> PAGE TEXT:
*-*-*

# Salt Fork-8/19/12



## BABS (Feb 4, 2005)

I fished the lake on Sunday from 3PM-8PM for Crappie. I was fishing in the Ski Zone in about 15-18' of water. I was using slip bobber and fishing at a depth of about 12-13' with minnows. The fish were "hanging" near the bottom. The bite was on all day. I would venture a guess we caught approx 50-60 Crappie. Managed to keep 16 that were between 10-12". Largest fish caught was 14 1/2". Water temp still around 80 degrees. Never moved from the same spot for five hours. Hope this info helps.


----------



## I_WALL_I (Apr 27, 2006)

Glad you got into 'em, BABS! We'll start hitting the Fork next month when our campground closes!! Have you ever used a Vex to vertical fish??


----------



## Forker (May 5, 2011)

The crappie definitely moved off the banks. Even the pesky gills were nowhere to be found even around laydowns. Fished for two days and that remained the theme. I've never experienced days where it seemed all the fish left the banks. Congrats on the catch.


----------



## BABS (Feb 4, 2005)

Thanks. Never tried a VEX yet. I did manage to screw up my portable fish finder though. I never usually attach the plastic line from the transducer to the back of my boat and the transducer line ended going out the back of the boat as I was going to my first spot. The line ended up getting wrapped up in my motor. The prop cut through the plastic line to the transducer and the inside line was exposed. The depth/fish finder still worked. When I got home I wrapped the exposed wire in eletrical tape. Wonder how long that will work? I love that portable depth/fish finder. It works great. Stupid mistake on my part. Must be getting old.


----------



## turkeyt (Apr 13, 2006)

BABS said:


> Thanks. Never tried a VEX yet. I did manage to screw up my portable fish finder though. I never usually attach the plastic line from the transducer to the back of my boat and the transducer line ended going out the back of the boat as I was going to my first spot. The line ended up getting wrapped up in my motor. The prop cut through the plastic line to the transducer and the inside line was exposed. The depth/fish finder still worked. When I got home I wrapped the exposed wire in eletrical tape. Wonder how long that will work? I love that portable depth/fish finder. It works great. Stupid mistake on my part. Must be getting old.


BABS, May want to unwrap the tape and clean the wire area real good and put some sealent on the bad spot. May even use silicone or even 5200 3M and put a piece of tubing over it to make sure it doesn't get bumped around.


----------



## BABS (Feb 4, 2005)

Thanks Turyet T for the suggestion. I will give it a try.


----------



## greendragon (Sep 20, 2007)

Te bass are also deep about 20 feet of water,on the creek channels. I was using a DT 16 to get down there. I tried drop shot and kept getting hung up in rocks. But did get two on it. This was Wed. and Thur.


----------

*-*-*

> GIVEN ENTRIES:
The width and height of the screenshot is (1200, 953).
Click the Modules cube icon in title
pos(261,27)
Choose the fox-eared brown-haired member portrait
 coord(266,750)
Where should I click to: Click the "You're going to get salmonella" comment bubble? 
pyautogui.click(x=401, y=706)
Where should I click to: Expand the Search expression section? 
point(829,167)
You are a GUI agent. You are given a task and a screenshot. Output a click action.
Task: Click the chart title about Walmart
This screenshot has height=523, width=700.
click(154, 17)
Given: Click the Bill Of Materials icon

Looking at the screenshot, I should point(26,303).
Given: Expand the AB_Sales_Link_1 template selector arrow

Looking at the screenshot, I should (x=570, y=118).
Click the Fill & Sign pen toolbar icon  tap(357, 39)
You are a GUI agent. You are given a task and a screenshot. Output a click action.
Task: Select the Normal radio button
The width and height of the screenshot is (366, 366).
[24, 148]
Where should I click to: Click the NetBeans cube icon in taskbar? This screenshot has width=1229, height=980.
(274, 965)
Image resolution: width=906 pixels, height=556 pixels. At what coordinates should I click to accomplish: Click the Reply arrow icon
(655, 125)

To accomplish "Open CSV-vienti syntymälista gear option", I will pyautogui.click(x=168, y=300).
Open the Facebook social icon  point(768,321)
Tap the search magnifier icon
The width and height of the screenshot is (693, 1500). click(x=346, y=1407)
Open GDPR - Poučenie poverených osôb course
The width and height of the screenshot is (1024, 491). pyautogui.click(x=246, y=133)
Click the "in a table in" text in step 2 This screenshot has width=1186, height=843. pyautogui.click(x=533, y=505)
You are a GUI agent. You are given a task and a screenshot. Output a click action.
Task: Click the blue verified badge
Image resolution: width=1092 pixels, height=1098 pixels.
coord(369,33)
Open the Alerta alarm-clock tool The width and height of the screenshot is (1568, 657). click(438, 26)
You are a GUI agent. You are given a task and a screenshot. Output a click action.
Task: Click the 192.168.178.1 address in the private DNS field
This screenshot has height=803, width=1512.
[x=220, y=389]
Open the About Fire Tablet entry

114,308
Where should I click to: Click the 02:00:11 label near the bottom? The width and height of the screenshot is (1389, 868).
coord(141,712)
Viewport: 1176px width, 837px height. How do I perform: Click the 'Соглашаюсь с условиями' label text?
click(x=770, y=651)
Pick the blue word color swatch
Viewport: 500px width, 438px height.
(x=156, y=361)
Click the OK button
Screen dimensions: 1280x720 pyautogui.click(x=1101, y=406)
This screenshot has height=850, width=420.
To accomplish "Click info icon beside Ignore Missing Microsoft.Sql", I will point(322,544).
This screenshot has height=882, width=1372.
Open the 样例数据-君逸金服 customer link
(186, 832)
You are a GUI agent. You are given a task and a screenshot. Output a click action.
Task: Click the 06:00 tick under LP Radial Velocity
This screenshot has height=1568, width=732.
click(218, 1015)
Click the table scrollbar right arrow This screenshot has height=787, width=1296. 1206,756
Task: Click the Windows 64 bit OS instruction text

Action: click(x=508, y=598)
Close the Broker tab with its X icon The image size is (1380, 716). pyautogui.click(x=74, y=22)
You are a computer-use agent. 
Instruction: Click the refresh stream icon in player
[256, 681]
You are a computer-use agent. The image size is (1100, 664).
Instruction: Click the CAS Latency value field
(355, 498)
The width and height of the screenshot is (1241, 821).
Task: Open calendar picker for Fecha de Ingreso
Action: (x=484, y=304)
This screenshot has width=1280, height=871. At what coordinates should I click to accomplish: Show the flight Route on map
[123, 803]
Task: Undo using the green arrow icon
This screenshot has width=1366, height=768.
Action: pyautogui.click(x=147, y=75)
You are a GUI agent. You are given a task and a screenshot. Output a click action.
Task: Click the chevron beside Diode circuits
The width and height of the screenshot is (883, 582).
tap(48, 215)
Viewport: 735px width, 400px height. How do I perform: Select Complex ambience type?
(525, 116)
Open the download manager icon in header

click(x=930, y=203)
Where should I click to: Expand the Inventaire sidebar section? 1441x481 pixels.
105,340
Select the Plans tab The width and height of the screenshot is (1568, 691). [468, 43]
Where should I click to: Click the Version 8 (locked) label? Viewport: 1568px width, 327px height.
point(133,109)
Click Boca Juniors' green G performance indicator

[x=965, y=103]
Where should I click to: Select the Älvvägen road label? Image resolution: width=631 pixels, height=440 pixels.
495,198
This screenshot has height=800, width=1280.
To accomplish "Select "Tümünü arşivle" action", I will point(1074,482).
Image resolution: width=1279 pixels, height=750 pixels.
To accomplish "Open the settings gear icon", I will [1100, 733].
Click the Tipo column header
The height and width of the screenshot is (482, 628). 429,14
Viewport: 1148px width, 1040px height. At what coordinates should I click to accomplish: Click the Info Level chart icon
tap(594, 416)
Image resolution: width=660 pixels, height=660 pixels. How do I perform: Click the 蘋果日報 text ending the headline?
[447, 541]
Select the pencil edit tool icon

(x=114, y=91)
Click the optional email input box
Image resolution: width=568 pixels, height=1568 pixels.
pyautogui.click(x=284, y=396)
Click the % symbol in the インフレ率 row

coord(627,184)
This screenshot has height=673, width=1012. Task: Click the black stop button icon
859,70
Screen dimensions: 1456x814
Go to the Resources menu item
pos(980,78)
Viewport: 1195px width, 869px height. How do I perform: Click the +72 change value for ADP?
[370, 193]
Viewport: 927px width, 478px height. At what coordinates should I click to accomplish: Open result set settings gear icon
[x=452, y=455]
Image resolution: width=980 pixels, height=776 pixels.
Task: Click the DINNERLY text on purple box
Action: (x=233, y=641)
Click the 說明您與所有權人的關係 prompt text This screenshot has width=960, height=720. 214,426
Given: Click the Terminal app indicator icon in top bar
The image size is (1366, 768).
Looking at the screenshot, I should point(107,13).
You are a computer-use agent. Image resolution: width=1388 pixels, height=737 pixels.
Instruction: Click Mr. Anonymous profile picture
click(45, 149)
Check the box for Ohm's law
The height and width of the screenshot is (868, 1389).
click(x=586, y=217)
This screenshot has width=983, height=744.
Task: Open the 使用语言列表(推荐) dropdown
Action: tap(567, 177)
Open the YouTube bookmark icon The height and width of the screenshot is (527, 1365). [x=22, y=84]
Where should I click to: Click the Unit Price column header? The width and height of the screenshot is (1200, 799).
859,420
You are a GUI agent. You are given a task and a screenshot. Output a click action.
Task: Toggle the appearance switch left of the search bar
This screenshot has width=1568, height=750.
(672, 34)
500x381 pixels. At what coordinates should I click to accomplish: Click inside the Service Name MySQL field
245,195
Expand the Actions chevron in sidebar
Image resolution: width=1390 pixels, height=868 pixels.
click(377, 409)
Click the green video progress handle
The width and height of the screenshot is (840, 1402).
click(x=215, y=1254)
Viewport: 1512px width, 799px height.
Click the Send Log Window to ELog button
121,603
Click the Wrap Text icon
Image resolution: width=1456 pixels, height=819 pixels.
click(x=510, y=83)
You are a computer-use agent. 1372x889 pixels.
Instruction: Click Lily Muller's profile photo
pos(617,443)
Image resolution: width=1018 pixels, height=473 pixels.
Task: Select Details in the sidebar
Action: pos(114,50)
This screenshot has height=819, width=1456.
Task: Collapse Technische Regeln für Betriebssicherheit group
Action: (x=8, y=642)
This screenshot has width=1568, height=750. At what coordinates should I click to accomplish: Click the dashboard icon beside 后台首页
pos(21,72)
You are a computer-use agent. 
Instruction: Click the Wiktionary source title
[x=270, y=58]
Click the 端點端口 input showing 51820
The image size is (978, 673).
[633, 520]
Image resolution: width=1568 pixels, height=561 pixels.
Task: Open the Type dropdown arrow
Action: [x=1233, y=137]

*-*-*

> WRITTEN PROBLEM:
Can you turn the paragraph in the fishing thread that begins "I fished the lake on Sunday" into a short bulleted list that keeps its main facts? The listing comes from a different source than the fishing thread.

> THE REPLY:
- Fished the lake Sunday, 3 PM to 8 PM, for crappie
- Spot: the Ski Zone, in about 15–18' of water
- Rig: slip bobber with minnows, set about 12–13' deep
- Fish were holding near the bottom, and the bite lasted all day
- Caught roughly 50–60 crappie; kept 16 between 10 and 12"
- Largest fish was 14 1/2"
- Water temperature was still around 80 degrees
- Stayed in the same spot the whole five hours